While they weren't looking, peace crept up on N. Ireland

From police reform to prisoner releases, there's more to the Good Friday Accord than just an assembly.

While today's headlines will surely focus on yesterday's Belfast meeting between British Prime Minister Tony Blair and his Irish counterpart Bertie Ahern, little attention is being paid to the significant progress in Northern Ireland since the 1998 Good Friday agreement.

Two years after the Northern Ireland peace accord was conceived, public interest remains fixated on just how intractable the negotiating sides have been over establishing a regional assembly.
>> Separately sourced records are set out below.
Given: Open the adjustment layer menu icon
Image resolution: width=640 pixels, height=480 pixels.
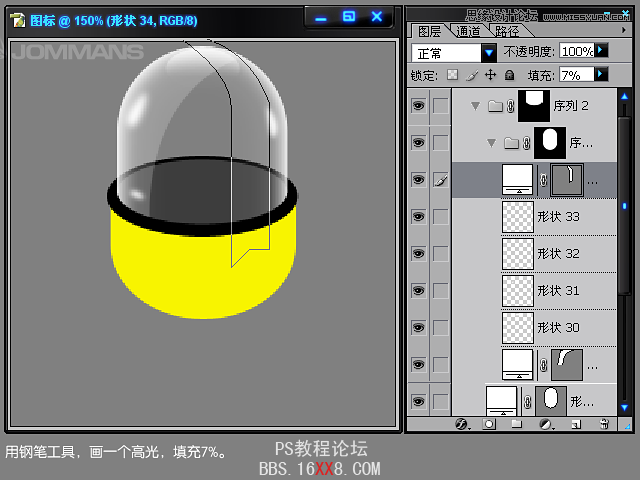Looking at the screenshot, I should point(546,424).
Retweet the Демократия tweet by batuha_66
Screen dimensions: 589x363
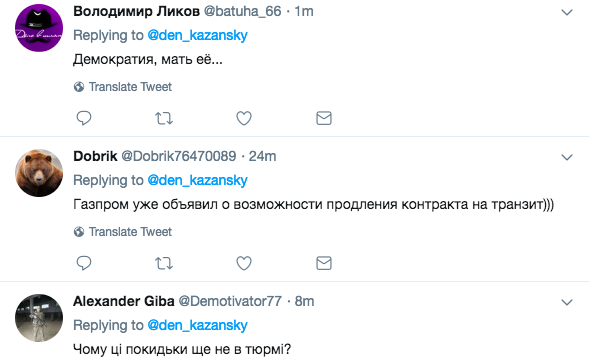pyautogui.click(x=164, y=118)
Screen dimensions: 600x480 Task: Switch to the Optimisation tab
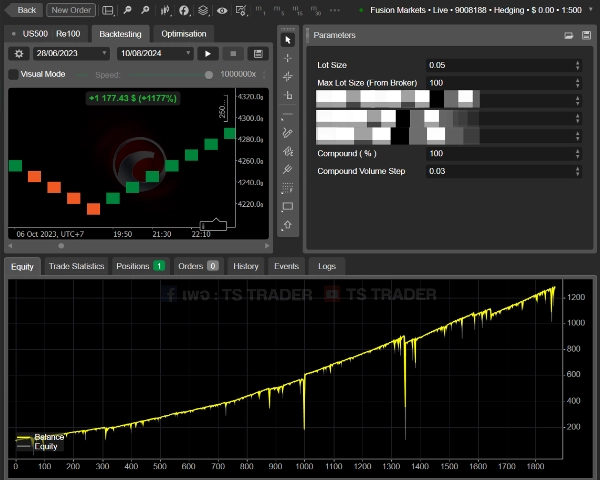(184, 33)
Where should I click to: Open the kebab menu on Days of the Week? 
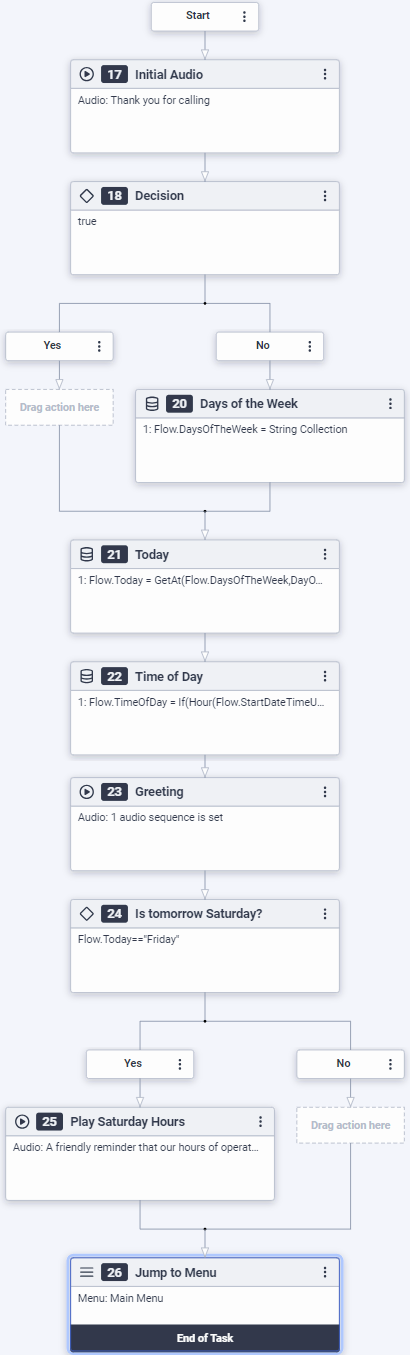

Such heel-dragging over paramilitary disarmament eventually led to the suspension of a power-sharing government in February.

"The parts of the Good Friday Accord that are in place will make a difference in people's lives," says Dr. Richard Wilford, professor of Politics at Belfast's Queen's University. "But without the Northern Ireland Assembly there is still a serious democratic imbalance."

Nonetheless, much of the agreement has in fact been implemented. From prisoner releases to police reform, security de-escalation, and the Bloody Sunday Inquiry, the peace is more robust than many people think.

After cease-fires from the main paramilitary factions and years of protracted political negotiations, Protestants and Roman Catholics alike have been eager to implement practical changes in their communities.

Among these are the current efforts to transform the Royal Ulster Constabulary (RUC), Northern Ireland's police service, from an anti-insurgency unit into a civilian police force. During the "Troubles," the RUC was Europe's most beleaguered police force - dogged by allegations of human rights abuses while suffering over three hundred deaths at the hands of paramilitary groups. The force, over 90 percent Protestant, never won the trust of Catholics while even Protestant support was tenuous.

Now the name and badge of the force are due to change with a recruitment campaign underway to redress the religious imbalance.

"The vast bulk of the recommendations are designed to enhance the quality of service that we deliver," says Sir Ronnie Flanagan, Chief Constable of the Royal Ulster Constabulary, who has generally welcomed the changes.

Probably the most controversial aspect of the agreement has been early release for political prisoners. That has been almost fully implemented with the final 85 of the 450 eligible inmates to be freed on July 28.

Over three hundred prisoners have already benefited from the scheme and are back in the community while the Maze Prison, the high-security compound which once held Northern Ireland's political prisoners, is due to close at the end of the year.

Other changes, which lie outside the scope of the Accord, are no less dramatic.

The once ubiquitous security presence has all but vanished with British army troop levels at their lowest since the Troubles began. Fifteen army battalions were stationed in Belfast in 1972. Today, the city's one remaining battalion is rarely seen outside its barracks.

And preparing for a peaceful future has meant giving a reckoning of the past.

In March, the Bloody Sunday Inquiry - investigating the deaths of thirteen civil rights protesters at the hands of British paratroopers in 1972 - convened. Last week searches resumed for the "Disappeared" - six IRA murder victims whose bodies were hidden over 20 years ago.

But those remarkable dividends from the agreement have largely been neutralized while the public waits for the decommissioning issue to be resolved and the Northern Ireland Assembly to convene.

"Community relations have improved tremendously and there is no will for a return to violence," says Reverend Jim Rea, who has served as a Methodist Minister in Northern Ireland for thirty years.

"The worrying thing is that there is a degree of apathy setting in."

Quintin Oliver, who chaired the "YES" Campaign to ratify the Good Friday Peace Accord, agrees.

"There is a sense that the time for high drama and heartfelt pleas is over. Now it is up to the local politicians to do their part, get down to serious negotiations and finish the job they started."